Multi-lentils thosai

My mom passed me this recipe. It’s a keeper. I never realized the unlimited varieties of thosai one can make. I am elated to try out all the other thosai recipes from my mother. I am sorry that I only manage to take a picture of what when into the thosai batter. The thosai, upon leaving the non-stick pan was devoured too quickly for me to have any chance to photograph it at all. Rest assured, this is one thosai you would want to try out.

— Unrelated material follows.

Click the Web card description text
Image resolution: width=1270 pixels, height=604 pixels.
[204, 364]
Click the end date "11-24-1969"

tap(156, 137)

It’s super easy to make and no fermentation needed.

The colorful ingredients that went into making the multi-lentils thosai


  • 1/2 cup white rice
  • 1/2 cup black gram dhal (ulunthu)
  • 1/2 cup whole green gram (pasipayir)
  • 1/2 cup dhal (any types – I used red lentil, split Bengal gram and yellow lentil)
  • Dried chili
  • Chopped onions
  • Chopped curry leaf
  • Chopped green chilies
  • Chopped coriander leaf


  1. Soak the rice and the lentils for 3-4 hours.
  2. Blend the soaked ingredients with the dried chilies. The batter will be thick like uttapam.
  3. Add the chopped ingredients.
  4. Season with salt.
  5. Pan fry immediately or store in the refrigerator for later use.